Allegorisierend und alliterierend, lapidar und artifiziell ist der Ton der Verse im vorliegenden Gedichtband. Stets getragen von großer Musikalität, schaffen die Gedichte Marie-Therese Kerschbaumers höchst anschauliche Bilder -und ikonografische Gedanken-Welten über Liebe und Tod, über Natur und Mensch-SEIN.

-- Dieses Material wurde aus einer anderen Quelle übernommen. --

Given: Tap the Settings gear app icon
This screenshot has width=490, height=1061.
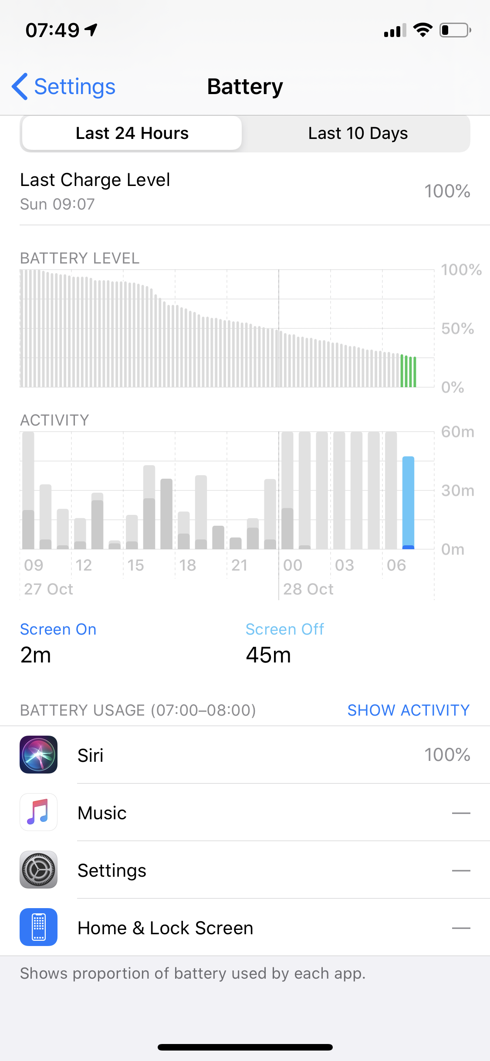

Rezensionsnotiz zu Neue Zürcher Zeitung, 31.08.2006

In der vorliegenden Gedichtsammlung "Wasser und Wind" vereinen sich sämtliche traditionellen Strömungen, von der Minnelyrik über Petrarca bis zu H.C. Artmann zu einer fließenden, elegischen Naturlyrik, die es verstehe, auf den Klaviaturen ihrer Vorbilder zu spielen ohne die Unterschiede zu verwischen, schwärmt Jandl. Marie-Therese Kerschbaumer, die ihr Schreiben der "großen Metapher" vom Wasser gewidmet hat, kam kurz vor Kriegsende nach Tirol und studierte später bei dem bekannten Linguisten Roman Jakobson. In ihren zum Teil autobiografischen Werken gehe es immer wieder um den "transatlantischen Wechsel" von Utopie und Enttäuschung, notiert Jandl, denn auch in der Poesie bleibe die Autorin politisch.